Le 28 août 2020, le prévenu admet avoir repoussé la victime, "avec sa main sur le visage de sa compagne". Le 19 octobre 2020, Charles n'a pas de souvenir d'avoir frappé la victime aux côtes. Les 21 et 23 janvier derniers, deux nouvelles scènes de violence ont éclaté. La dernière scène de violence aurait eu lieu le 18 mars dernier. Mais là aussi, Charles ne se souvient pas. À cause de son alcoolisme. "Ma mémoire n'est plus aussi bonne."

Une bière à la main à 9 ans

Pour le parquet, il est évident que le prévenu a un gros problème de gestion de la violence. Mais ce qui inquiète le plus la justice, c'est sa terrible dépendance à la boisson. "C'est malheureux, mais je ne sais pas m'en passer. J'ai baigné là-dedans. Mes parents étaient alcooliques et petit, je finissais les bières de mon père. Dès l'âge de 9 ans, on avait déjà des bières en main", explique Charles.

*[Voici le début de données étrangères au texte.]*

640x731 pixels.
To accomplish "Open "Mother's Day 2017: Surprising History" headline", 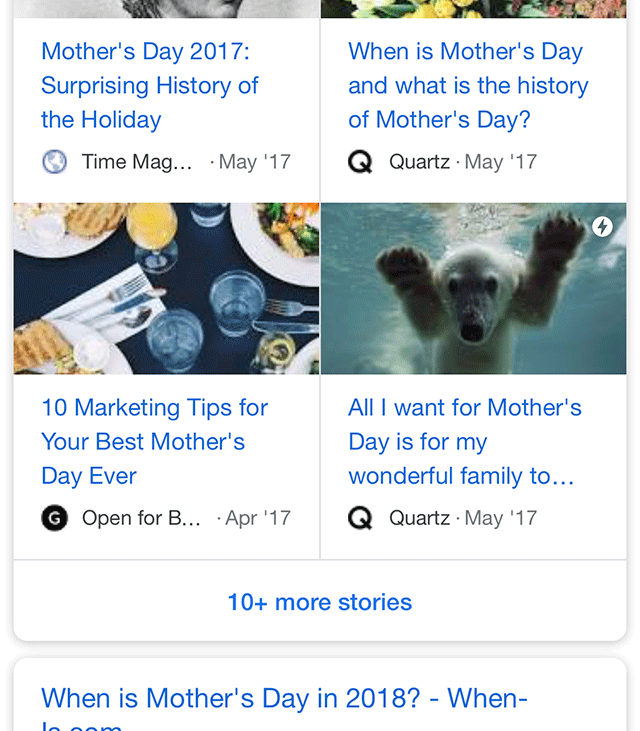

Si pour les faits de violence, les souvenirs sont brouillons, ce n'est pas le cas pour le port de deux couteaux, le 10 août 2020. "Je les ramenais chez moi du domicile de ma compagne justement, quand je me suis fait arrêter par la police."

En état de récidive et avec un sursis qui pourrait être prochainement révoqué, Charles risque gros. Une peine ferme de minimum 2 ans de prison est requise contre lui. "Il faut envoyer un sérieux message et siffler la fin de la récréation", précise-t-on du côté du parquet. Sans avocat, Charles entend solliciter des mesures probatoires, sans oublier d'en rajouter une couche avant la fin de l'audience: "pour avoir des disputes de couple, il faut être deux. Quand on subit des insultes du genre « gros fainéant », etc., et quand on reçoit des menaces ou un harcèlement de la famille, je ne vois pas ce que je pourrais faire d'autre."

Le dossier est mis en continuation le 8 mars prochain.

* Pour rappel, le 0800 30 030, numéro vert en cas de violences conjugales avec une ligne d’écoute spécialisée existe. Confidentielle et gratuite, elle n’est pas un service d’urgence.